"Belki de insan sevilmekten çok anlaşılmayı istiyordu."
-George Orwel-
Selammm, işe başladığım ve geçtiğimiz hafta sonu okulda olan bursluluk sınavında da görevli olduğum için full paket çalıştım, haliyle zihnim çalışma düzenine zor uydu. Sadece pazarları izinliyim bu yüzden hafta içi parça parça yazıp ancak tamamlayabileceğimi fark ettim. Normalde iki üç kere bilgisayar başına oturmam hatta bazen tek oturuş bile yeterli olurdu ama artık olmayacak gibi duruyor. Bölümleri geciktirmemeye ve haftada bir düzenine getirmeye çalışıyorum, iş ve ev düzenini oturtmamla daha iyi olacaktır.
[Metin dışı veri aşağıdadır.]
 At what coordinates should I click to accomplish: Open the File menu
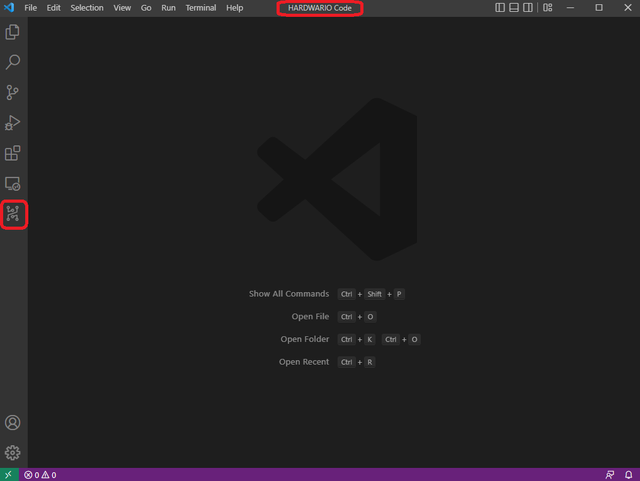coord(31,8)
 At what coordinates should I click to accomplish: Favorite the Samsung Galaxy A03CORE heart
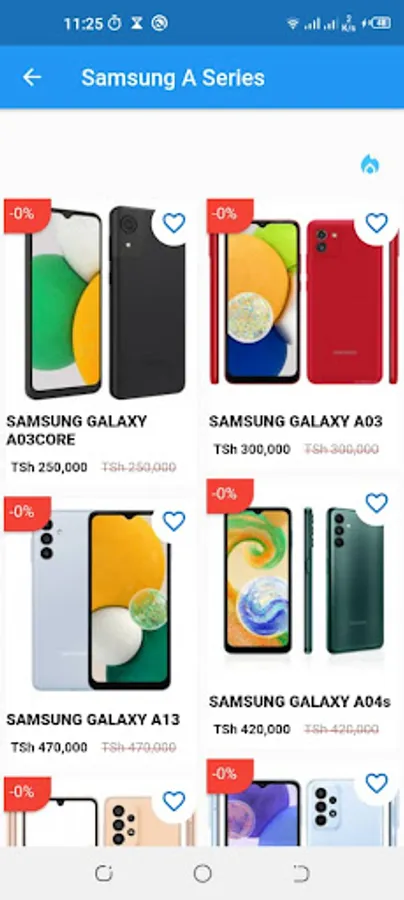click(x=174, y=223)
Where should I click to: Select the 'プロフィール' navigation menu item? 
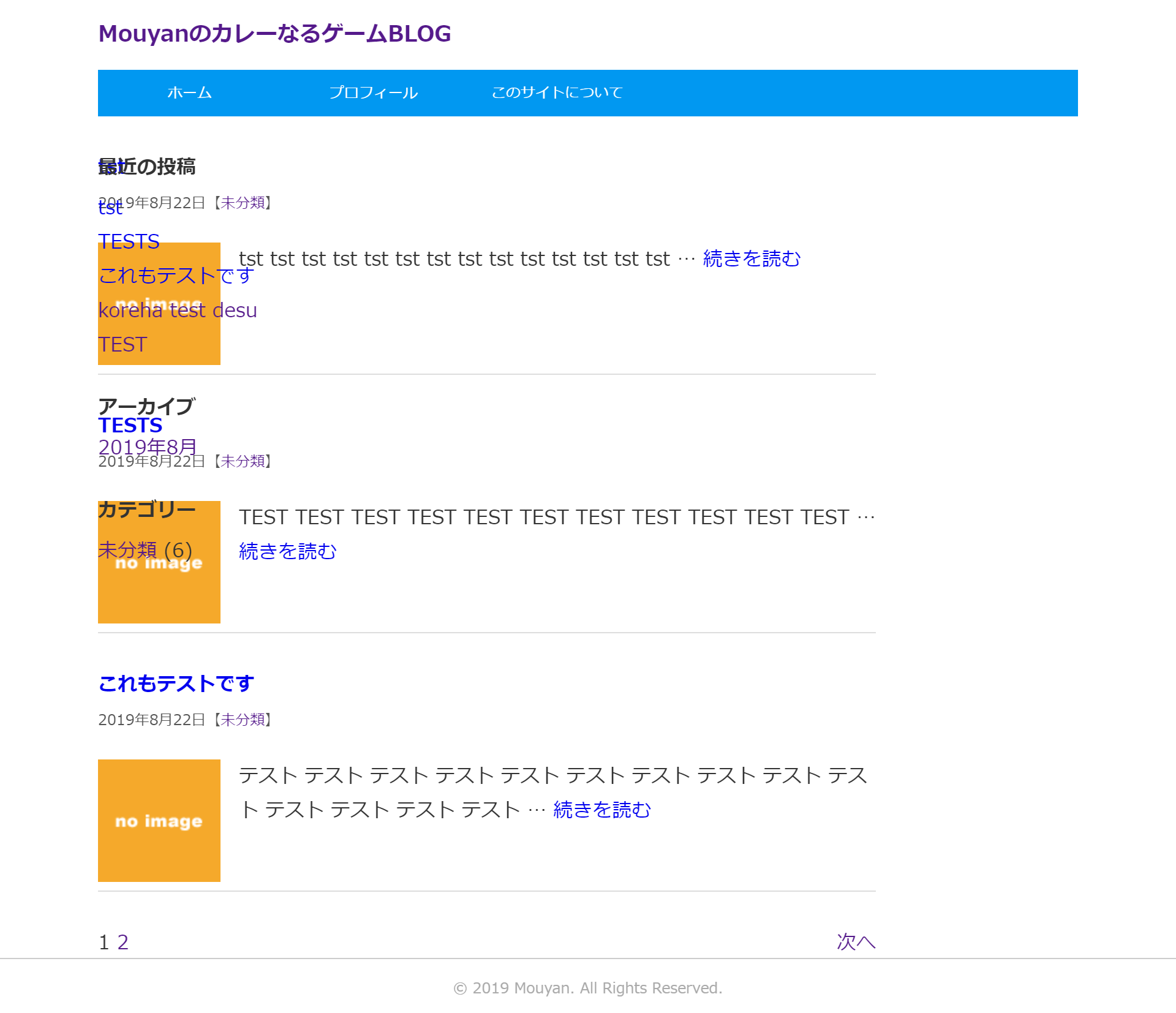coord(374,92)
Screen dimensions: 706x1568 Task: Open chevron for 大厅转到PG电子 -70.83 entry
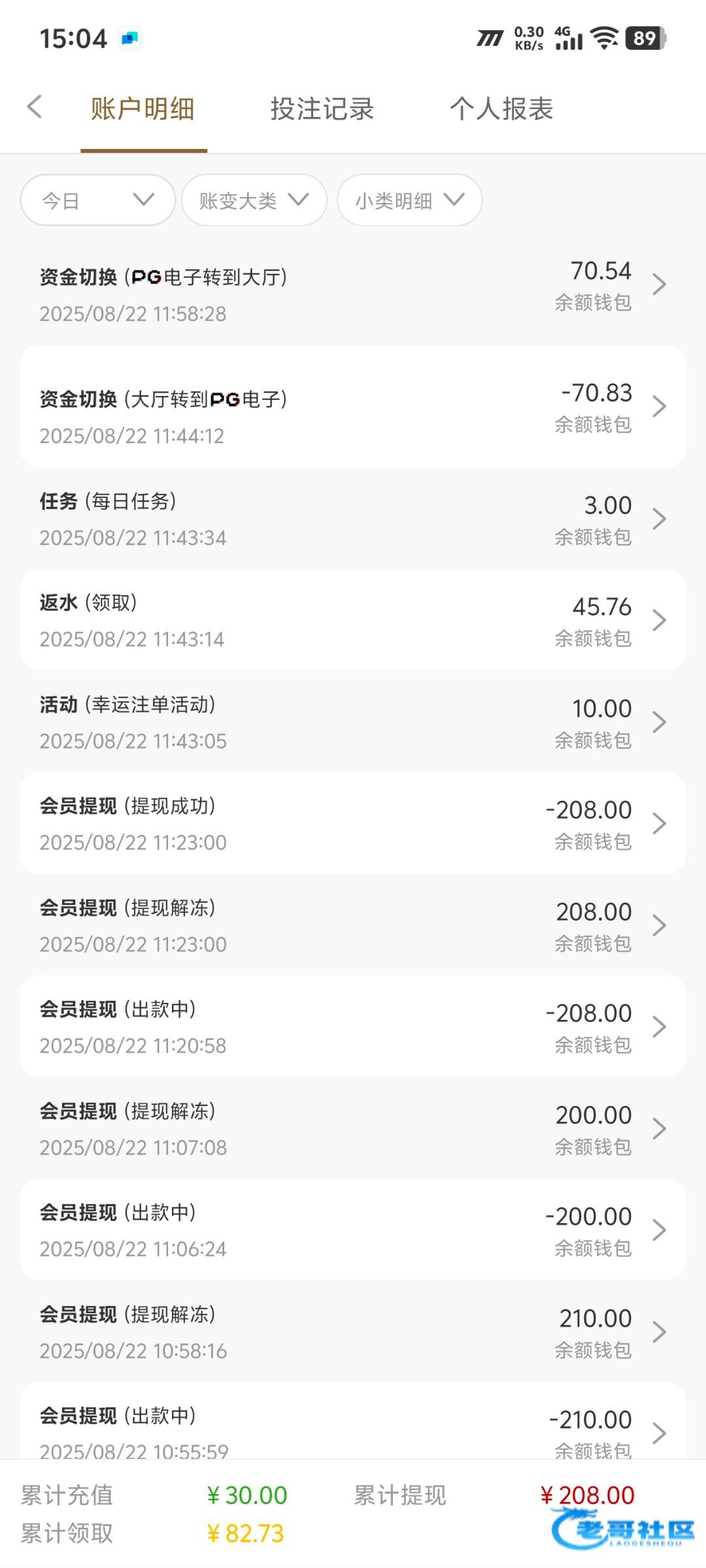click(x=659, y=406)
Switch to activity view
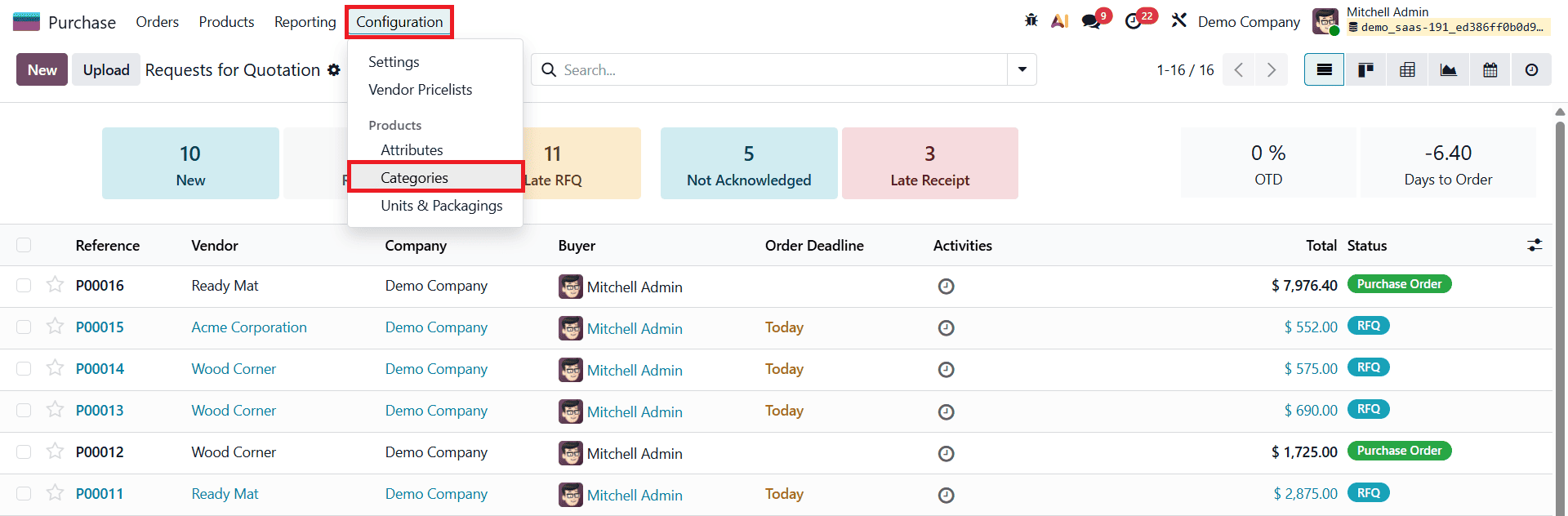 click(x=1531, y=70)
İyi okumalar benim tatlış okuyucularım!
Not: Bölümde +18 sahneler vardır.
--------------------------------------------------------------
"Vivian Flores, çabuk o elindeki şeyi bırak!" Marjorie halanın sesi açık havaya ve yumuşak esen rüzgâra rağmen oldukça yüksek bir şekilde limon ağaçlarının arasından yankılanıyordu.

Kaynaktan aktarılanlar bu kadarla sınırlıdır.